(Screenshot grounding data)
■ ■ ■ ■

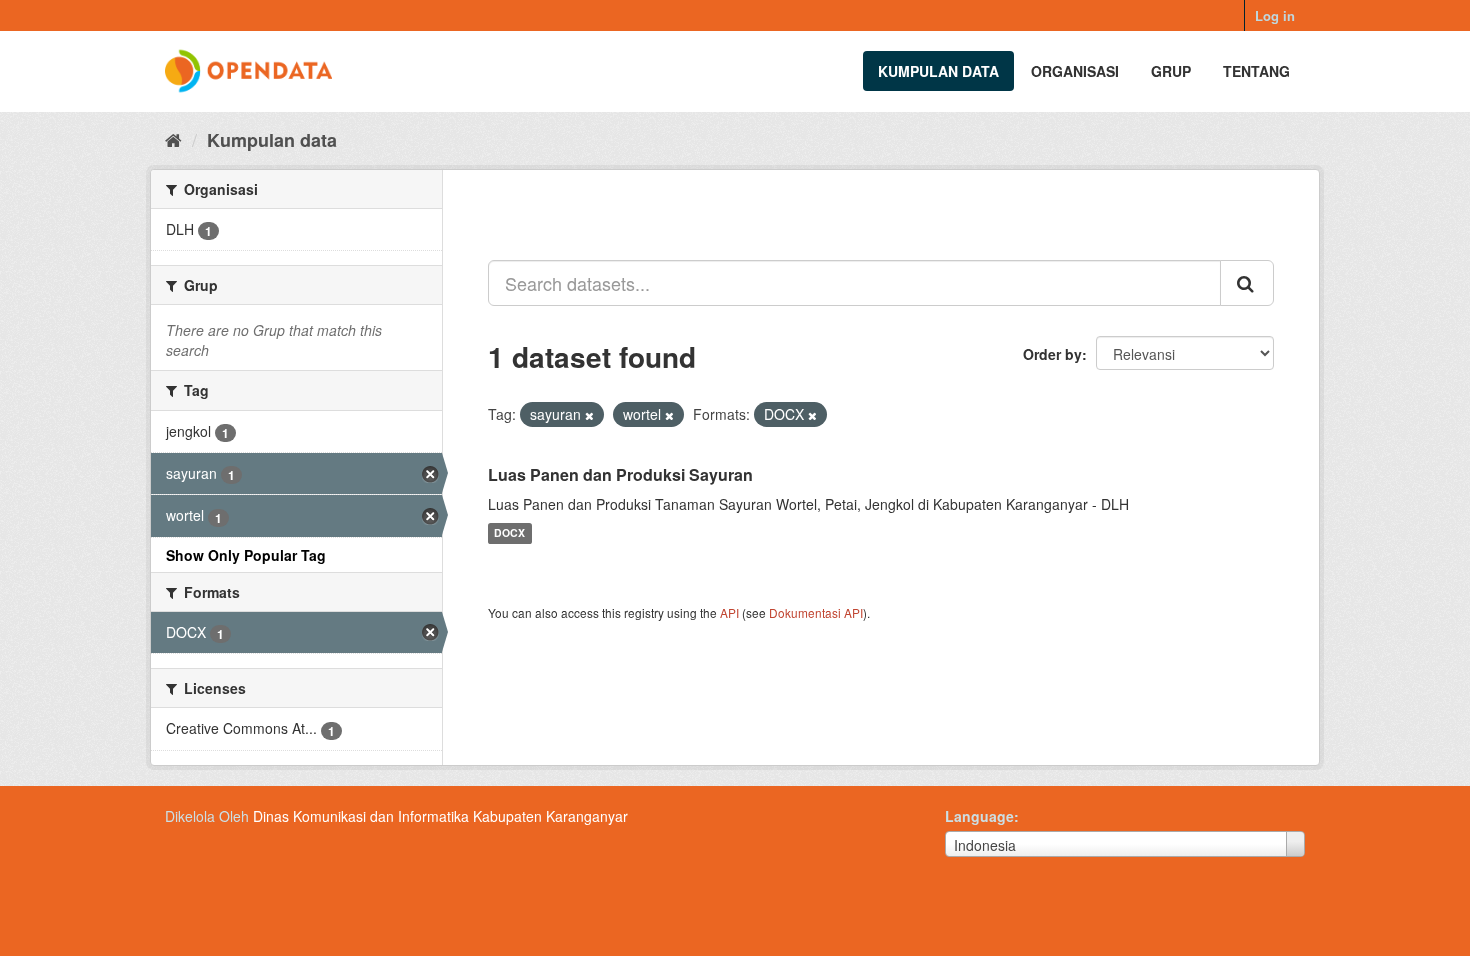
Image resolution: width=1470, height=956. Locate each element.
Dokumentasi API (816, 612)
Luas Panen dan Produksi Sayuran (620, 474)
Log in (1275, 15)
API (729, 612)
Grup (1171, 71)
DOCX (509, 533)
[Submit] (1247, 283)
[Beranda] (173, 139)
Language (979, 816)
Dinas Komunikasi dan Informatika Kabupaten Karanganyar (440, 816)
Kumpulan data (938, 71)
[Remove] (589, 415)
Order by (1052, 354)
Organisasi (1075, 71)
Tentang (1256, 71)
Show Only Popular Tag (246, 555)
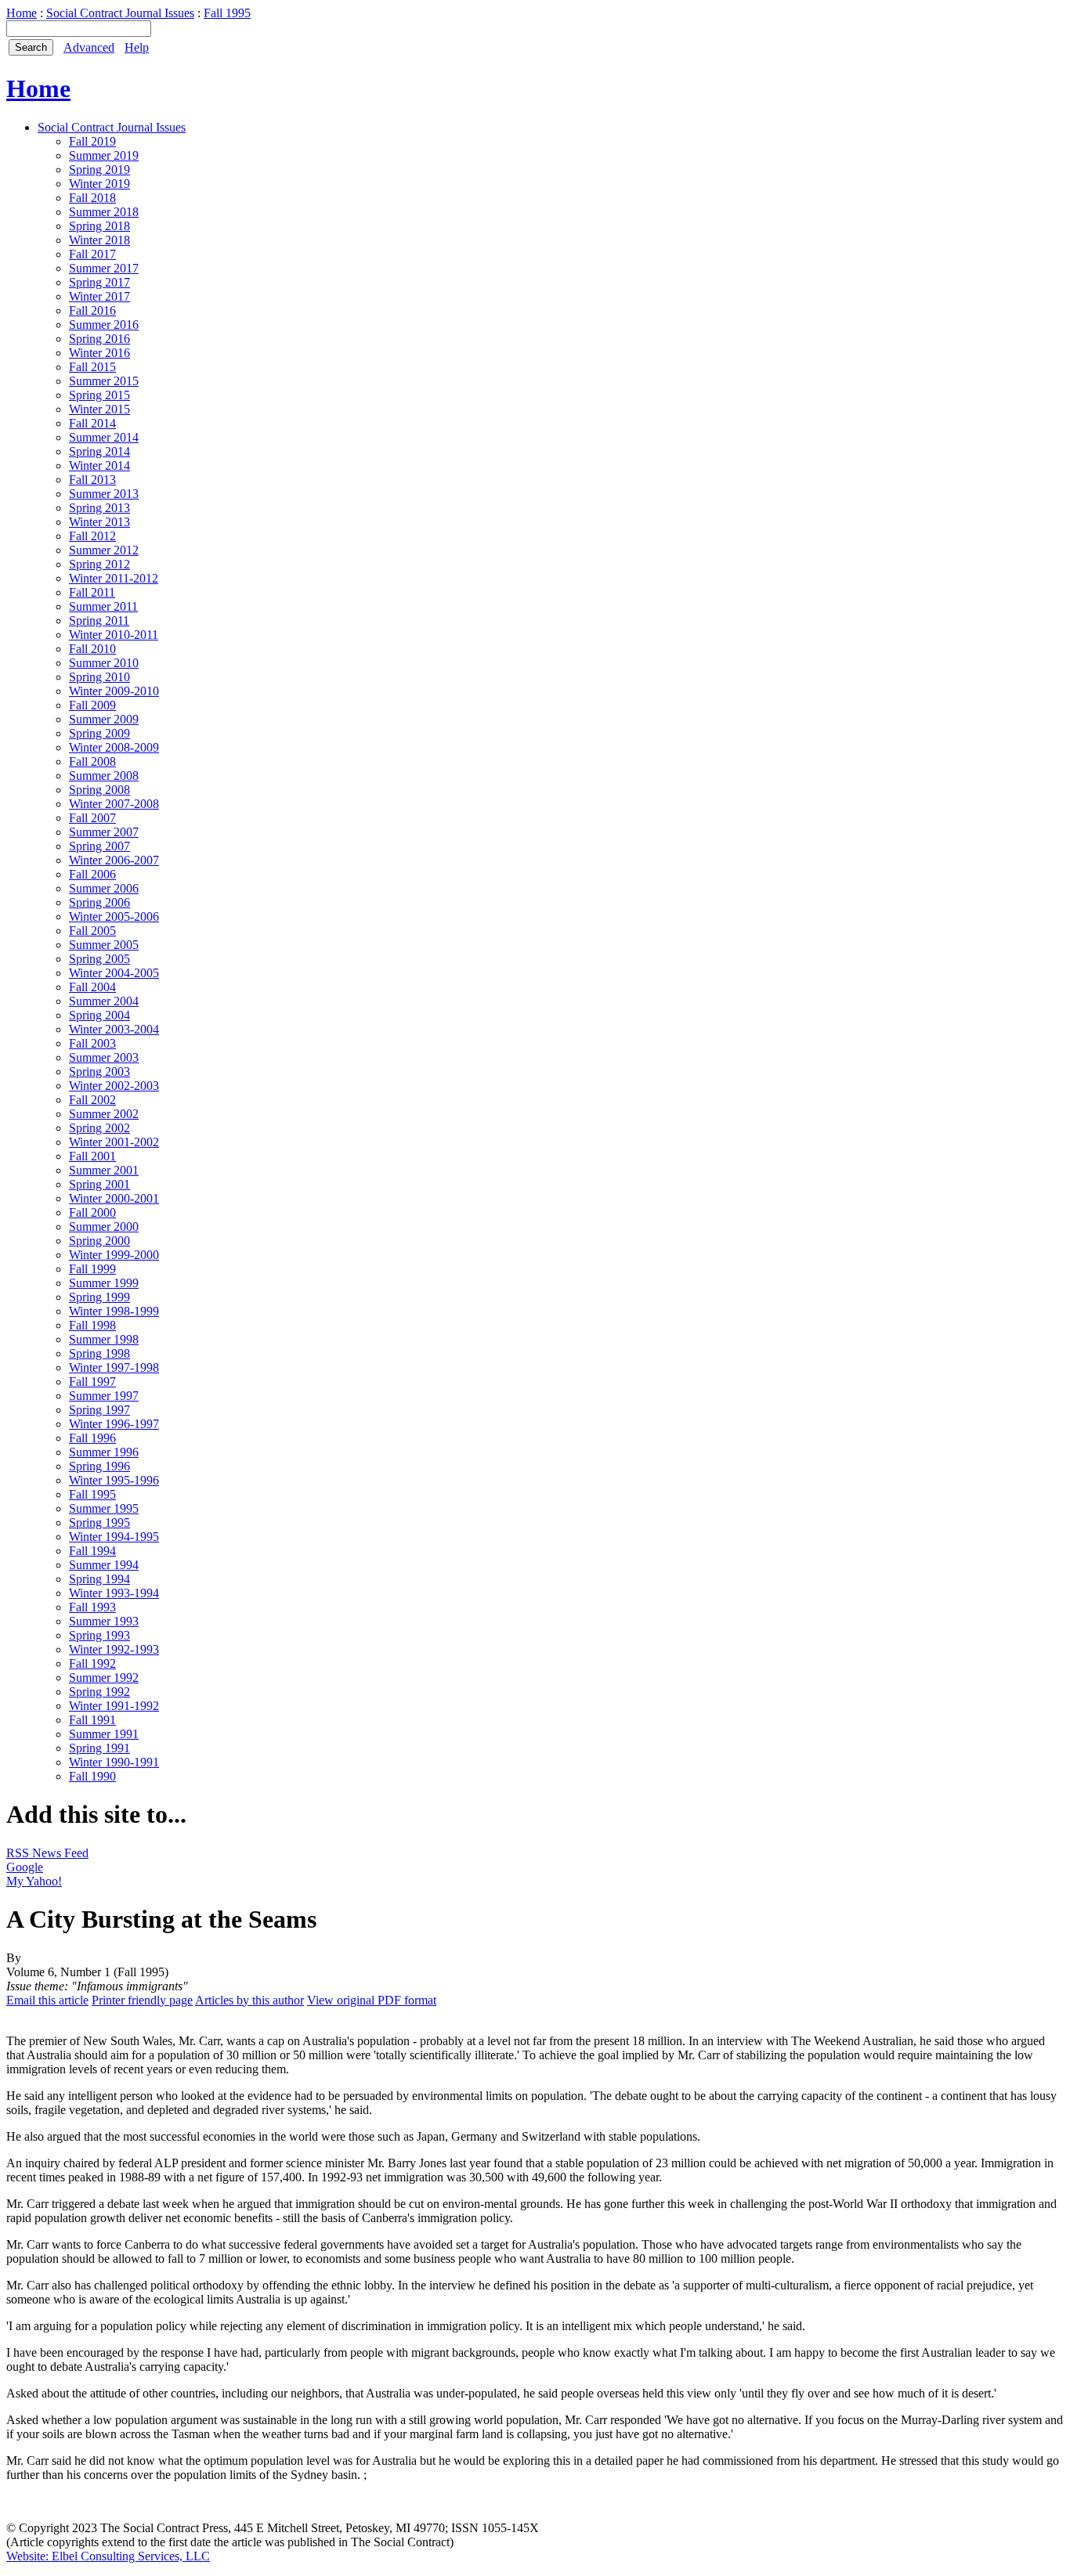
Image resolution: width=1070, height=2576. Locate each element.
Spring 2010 (99, 677)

■ ■ ■ ■

**WHAT YOU WILL DO**. Find every line in the records above that contains the word "height", and copy each one.

**RESULT FOR THIS EXERCISE**.
Image resolution: width=1470, height=956. Locate each element.
Image resolution: width=1070, height=2576. Locate each element.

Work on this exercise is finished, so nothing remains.